Recorded data:
>>>>
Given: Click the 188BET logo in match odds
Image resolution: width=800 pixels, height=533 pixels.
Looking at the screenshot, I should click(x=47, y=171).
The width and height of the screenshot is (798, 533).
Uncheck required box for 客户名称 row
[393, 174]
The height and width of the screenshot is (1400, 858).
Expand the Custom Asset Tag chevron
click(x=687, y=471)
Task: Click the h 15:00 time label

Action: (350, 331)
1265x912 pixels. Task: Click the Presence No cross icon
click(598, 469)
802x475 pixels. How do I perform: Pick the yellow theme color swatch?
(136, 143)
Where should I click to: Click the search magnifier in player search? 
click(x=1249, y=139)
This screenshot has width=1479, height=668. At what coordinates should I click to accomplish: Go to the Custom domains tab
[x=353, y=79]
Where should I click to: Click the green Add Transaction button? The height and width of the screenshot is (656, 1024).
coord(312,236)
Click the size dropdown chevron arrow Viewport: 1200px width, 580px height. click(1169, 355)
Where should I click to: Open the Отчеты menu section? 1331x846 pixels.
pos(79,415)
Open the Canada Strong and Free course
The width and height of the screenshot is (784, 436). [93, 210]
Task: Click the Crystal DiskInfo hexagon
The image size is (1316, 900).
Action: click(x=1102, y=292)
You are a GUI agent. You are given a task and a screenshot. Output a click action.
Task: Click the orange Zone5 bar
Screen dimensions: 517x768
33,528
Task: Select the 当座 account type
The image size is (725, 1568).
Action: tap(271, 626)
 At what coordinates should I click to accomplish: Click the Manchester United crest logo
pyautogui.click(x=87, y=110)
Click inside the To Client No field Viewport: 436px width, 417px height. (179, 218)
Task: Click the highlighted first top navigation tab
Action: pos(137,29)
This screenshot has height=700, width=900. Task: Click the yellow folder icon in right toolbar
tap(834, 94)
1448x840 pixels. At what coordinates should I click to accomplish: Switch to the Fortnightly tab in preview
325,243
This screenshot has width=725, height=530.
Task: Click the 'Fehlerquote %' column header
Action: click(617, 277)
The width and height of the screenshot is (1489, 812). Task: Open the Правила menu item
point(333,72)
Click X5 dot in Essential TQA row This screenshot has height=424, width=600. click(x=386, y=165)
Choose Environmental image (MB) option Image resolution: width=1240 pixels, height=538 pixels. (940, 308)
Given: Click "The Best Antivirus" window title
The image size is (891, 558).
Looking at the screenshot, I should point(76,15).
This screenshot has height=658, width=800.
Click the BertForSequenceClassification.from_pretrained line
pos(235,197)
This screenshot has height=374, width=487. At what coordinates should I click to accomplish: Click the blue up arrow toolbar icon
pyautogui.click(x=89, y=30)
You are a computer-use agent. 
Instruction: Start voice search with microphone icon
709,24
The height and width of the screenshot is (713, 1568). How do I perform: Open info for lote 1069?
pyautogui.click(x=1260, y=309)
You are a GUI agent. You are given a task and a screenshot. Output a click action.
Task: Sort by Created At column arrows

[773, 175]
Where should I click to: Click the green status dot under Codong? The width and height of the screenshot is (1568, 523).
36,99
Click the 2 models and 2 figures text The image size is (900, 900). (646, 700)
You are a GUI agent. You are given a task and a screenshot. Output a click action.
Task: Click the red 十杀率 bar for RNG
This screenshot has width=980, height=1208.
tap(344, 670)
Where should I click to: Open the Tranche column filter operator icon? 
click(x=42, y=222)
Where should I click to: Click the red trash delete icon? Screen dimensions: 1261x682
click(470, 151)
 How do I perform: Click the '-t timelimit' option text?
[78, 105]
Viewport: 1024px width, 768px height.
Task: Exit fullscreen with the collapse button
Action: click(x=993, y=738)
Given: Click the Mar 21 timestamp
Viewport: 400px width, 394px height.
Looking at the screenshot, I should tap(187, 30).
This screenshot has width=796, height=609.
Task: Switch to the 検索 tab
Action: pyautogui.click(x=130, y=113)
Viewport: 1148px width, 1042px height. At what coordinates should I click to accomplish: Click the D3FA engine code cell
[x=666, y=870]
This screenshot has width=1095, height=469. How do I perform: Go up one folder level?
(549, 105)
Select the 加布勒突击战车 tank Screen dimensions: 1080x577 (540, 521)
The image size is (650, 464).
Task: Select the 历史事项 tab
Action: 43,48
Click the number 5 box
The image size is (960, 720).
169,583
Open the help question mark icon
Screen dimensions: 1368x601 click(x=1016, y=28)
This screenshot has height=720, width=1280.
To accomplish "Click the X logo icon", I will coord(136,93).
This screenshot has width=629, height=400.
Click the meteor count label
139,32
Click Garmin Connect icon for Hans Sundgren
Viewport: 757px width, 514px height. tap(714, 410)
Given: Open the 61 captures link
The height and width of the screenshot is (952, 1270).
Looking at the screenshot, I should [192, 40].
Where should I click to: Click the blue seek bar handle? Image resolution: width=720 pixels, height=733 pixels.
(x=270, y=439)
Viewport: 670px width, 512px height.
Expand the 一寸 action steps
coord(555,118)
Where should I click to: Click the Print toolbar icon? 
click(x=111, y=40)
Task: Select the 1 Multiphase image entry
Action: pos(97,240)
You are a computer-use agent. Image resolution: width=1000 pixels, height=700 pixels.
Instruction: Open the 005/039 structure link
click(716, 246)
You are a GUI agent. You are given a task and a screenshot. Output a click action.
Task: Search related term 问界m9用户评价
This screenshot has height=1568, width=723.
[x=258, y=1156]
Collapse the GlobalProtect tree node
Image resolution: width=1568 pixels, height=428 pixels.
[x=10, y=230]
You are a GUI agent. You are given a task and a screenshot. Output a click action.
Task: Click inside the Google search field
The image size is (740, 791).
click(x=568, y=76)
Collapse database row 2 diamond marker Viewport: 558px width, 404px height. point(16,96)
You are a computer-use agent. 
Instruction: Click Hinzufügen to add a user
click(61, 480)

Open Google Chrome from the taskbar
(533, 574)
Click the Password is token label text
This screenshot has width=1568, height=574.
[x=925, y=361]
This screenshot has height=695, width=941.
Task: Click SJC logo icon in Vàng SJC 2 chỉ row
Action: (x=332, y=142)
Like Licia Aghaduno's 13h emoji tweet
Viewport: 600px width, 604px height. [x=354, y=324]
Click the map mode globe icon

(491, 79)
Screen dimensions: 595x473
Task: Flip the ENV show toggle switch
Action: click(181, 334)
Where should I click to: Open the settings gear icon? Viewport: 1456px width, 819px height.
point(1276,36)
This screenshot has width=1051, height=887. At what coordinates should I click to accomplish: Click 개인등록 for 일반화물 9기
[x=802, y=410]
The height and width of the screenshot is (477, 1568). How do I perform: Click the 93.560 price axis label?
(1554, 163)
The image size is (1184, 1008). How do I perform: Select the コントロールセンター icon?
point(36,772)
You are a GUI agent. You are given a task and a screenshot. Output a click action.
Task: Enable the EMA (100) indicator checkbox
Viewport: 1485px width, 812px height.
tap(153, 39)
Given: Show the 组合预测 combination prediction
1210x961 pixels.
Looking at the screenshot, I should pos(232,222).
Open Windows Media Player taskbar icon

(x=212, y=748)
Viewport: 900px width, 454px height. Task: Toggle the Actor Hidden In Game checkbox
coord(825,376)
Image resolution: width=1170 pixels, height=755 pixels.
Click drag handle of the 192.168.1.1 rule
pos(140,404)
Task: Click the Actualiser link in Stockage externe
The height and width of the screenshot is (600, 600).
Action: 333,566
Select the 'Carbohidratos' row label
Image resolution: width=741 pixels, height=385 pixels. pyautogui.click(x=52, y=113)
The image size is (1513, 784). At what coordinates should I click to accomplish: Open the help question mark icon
<<<<
Aim of the exercise: From the data above, output every line exactly.

Task answer:
Given: Click the 188BET logo in match odds
Image resolution: width=800 pixels, height=533 pixels.
Looking at the screenshot, I should click(x=47, y=171).
The width and height of the screenshot is (798, 533).
Uncheck required box for 客户名称 row
[393, 174]
The height and width of the screenshot is (1400, 858).
Expand the Custom Asset Tag chevron
click(x=687, y=471)
Task: Click the h 15:00 time label

Action: (350, 331)
1265x912 pixels. Task: Click the Presence No cross icon
click(598, 469)
802x475 pixels. How do I perform: Pick the yellow theme color swatch?
(136, 143)
Where should I click to: Click the search magnifier in player search? 
click(x=1249, y=139)
This screenshot has width=1479, height=668. At what coordinates should I click to accomplish: Go to the Custom domains tab
[x=353, y=79]
Where should I click to: Click the green Add Transaction button? The height and width of the screenshot is (656, 1024).
coord(312,236)
Click the size dropdown chevron arrow Viewport: 1200px width, 580px height. click(1169, 355)
Where should I click to: Open the Отчеты menu section? 1331x846 pixels.
pos(79,415)
Open the Canada Strong and Free course
The width and height of the screenshot is (784, 436). [93, 210]
Task: Click the Crystal DiskInfo hexagon
The image size is (1316, 900).
Action: click(x=1102, y=292)
You are a GUI agent. You are given a task and a screenshot. Output a click action.
Task: Click the orange Zone5 bar
Screen dimensions: 517x768
33,528
Task: Select the 当座 account type
The image size is (725, 1568).
Action: tap(271, 626)
 At what coordinates should I click to accomplish: Click the Manchester United crest logo
pyautogui.click(x=87, y=110)
Click inside the To Client No field Viewport: 436px width, 417px height. (179, 218)
Task: Click the highlighted first top navigation tab
Action: pos(137,29)
This screenshot has height=700, width=900. Task: Click the yellow folder icon in right toolbar
tap(834, 94)
1448x840 pixels. At what coordinates should I click to accomplish: Switch to the Fortnightly tab in preview
325,243
This screenshot has width=725, height=530.
Task: Click the 'Fehlerquote %' column header
Action: click(617, 277)
The width and height of the screenshot is (1489, 812). Task: Open the Правила menu item
point(333,72)
Click X5 dot in Essential TQA row This screenshot has height=424, width=600. click(x=386, y=165)
Choose Environmental image (MB) option Image resolution: width=1240 pixels, height=538 pixels. (940, 308)
Given: Click "The Best Antivirus" window title
The image size is (891, 558).
Looking at the screenshot, I should point(76,15).
This screenshot has height=658, width=800.
Click the BertForSequenceClassification.from_pretrained line
pos(235,197)
This screenshot has height=374, width=487. At what coordinates should I click to accomplish: Click the blue up arrow toolbar icon
pyautogui.click(x=89, y=30)
You are a computer-use agent. 
Instruction: Start voice search with microphone icon
709,24
The height and width of the screenshot is (713, 1568). How do I perform: Open info for lote 1069?
pyautogui.click(x=1260, y=309)
You are a GUI agent. You are given a task and a screenshot. Output a click action.
Task: Sort by Created At column arrows

[773, 175]
Where should I click to: Click the green status dot under Codong? The width and height of the screenshot is (1568, 523).
36,99
Click the 2 models and 2 figures text The image size is (900, 900). (646, 700)
You are a GUI agent. You are given a task and a screenshot. Output a click action.
Task: Click the red 十杀率 bar for RNG
This screenshot has width=980, height=1208.
tap(344, 670)
Where should I click to: Open the Tranche column filter operator icon? 
click(x=42, y=222)
Where should I click to: Click the red trash delete icon? Screen dimensions: 1261x682
click(470, 151)
 How do I perform: Click the '-t timelimit' option text?
[78, 105]
Viewport: 1024px width, 768px height.
Task: Exit fullscreen with the collapse button
Action: click(x=993, y=738)
Given: Click the Mar 21 timestamp
Viewport: 400px width, 394px height.
Looking at the screenshot, I should tap(187, 30).
This screenshot has width=796, height=609.
Task: Switch to the 検索 tab
Action: pyautogui.click(x=130, y=113)
Viewport: 1148px width, 1042px height. At what coordinates should I click to accomplish: Click the D3FA engine code cell
[x=666, y=870]
This screenshot has width=1095, height=469. How do I perform: Go up one folder level?
(549, 105)
Select the 加布勒突击战车 tank Screen dimensions: 1080x577 (540, 521)
The image size is (650, 464).
Task: Select the 历史事项 tab
Action: 43,48
Click the number 5 box
The image size is (960, 720).
169,583
Open the help question mark icon
Screen dimensions: 1368x601 click(x=1016, y=28)
This screenshot has height=720, width=1280.
To accomplish "Click the X logo icon", I will coord(136,93).
This screenshot has width=629, height=400.
Click the meteor count label
139,32
Click Garmin Connect icon for Hans Sundgren
Viewport: 757px width, 514px height. tap(714, 410)
Given: Open the 61 captures link
The height and width of the screenshot is (952, 1270).
Looking at the screenshot, I should [192, 40].
Where should I click to: Click the blue seek bar handle? Image resolution: width=720 pixels, height=733 pixels.
(x=270, y=439)
Viewport: 670px width, 512px height.
Expand the 一寸 action steps
coord(555,118)
Where should I click to: Click the Print toolbar icon? 
click(x=111, y=40)
Task: Select the 1 Multiphase image entry
Action: pos(97,240)
You are a computer-use agent. Image resolution: width=1000 pixels, height=700 pixels.
Instruction: Open the 005/039 structure link
click(716, 246)
You are a GUI agent. You are given a task and a screenshot. Output a click action.
Task: Search related term 问界m9用户评价
This screenshot has height=1568, width=723.
[x=258, y=1156]
Collapse the GlobalProtect tree node
Image resolution: width=1568 pixels, height=428 pixels.
[x=10, y=230]
You are a GUI agent. You are given a task and a screenshot. Output a click action.
Task: Click inside the Google search field
The image size is (740, 791).
click(x=568, y=76)
Collapse database row 2 diamond marker Viewport: 558px width, 404px height. point(16,96)
You are a computer-use agent. 
Instruction: Click Hinzufügen to add a user
click(61, 480)

Open Google Chrome from the taskbar
(533, 574)
Click the Password is token label text
This screenshot has width=1568, height=574.
[x=925, y=361]
This screenshot has height=695, width=941.
Task: Click SJC logo icon in Vàng SJC 2 chỉ row
Action: (x=332, y=142)
Like Licia Aghaduno's 13h emoji tweet
Viewport: 600px width, 604px height. [x=354, y=324]
Click the map mode globe icon

(491, 79)
Screen dimensions: 595x473
Task: Flip the ENV show toggle switch
Action: click(181, 334)
Where should I click to: Open the settings gear icon? Viewport: 1456px width, 819px height.
point(1276,36)
This screenshot has width=1051, height=887. At what coordinates should I click to accomplish: Click 개인등록 for 일반화물 9기
[x=802, y=410]
The height and width of the screenshot is (477, 1568). How do I perform: Click the 93.560 price axis label?
(1554, 163)
The image size is (1184, 1008). How do I perform: Select the コントロールセンター icon?
point(36,772)
You are a GUI agent. You are given a task and a screenshot. Output a click action.
Task: Enable the EMA (100) indicator checkbox
Viewport: 1485px width, 812px height.
tap(153, 39)
Given: Show the 组合预测 combination prediction
1210x961 pixels.
Looking at the screenshot, I should pos(232,222).
Open Windows Media Player taskbar icon

(x=212, y=748)
Viewport: 900px width, 454px height. Task: Toggle the Actor Hidden In Game checkbox
coord(825,376)
Image resolution: width=1170 pixels, height=755 pixels.
Click drag handle of the 192.168.1.1 rule
pos(140,404)
Task: Click the Actualiser link in Stockage externe
The height and width of the screenshot is (600, 600).
Action: 333,566
Select the 'Carbohidratos' row label
Image resolution: width=741 pixels, height=385 pixels. pyautogui.click(x=52, y=113)
The image size is (1513, 784). At what coordinates should I click to accomplish: Open the help question mark icon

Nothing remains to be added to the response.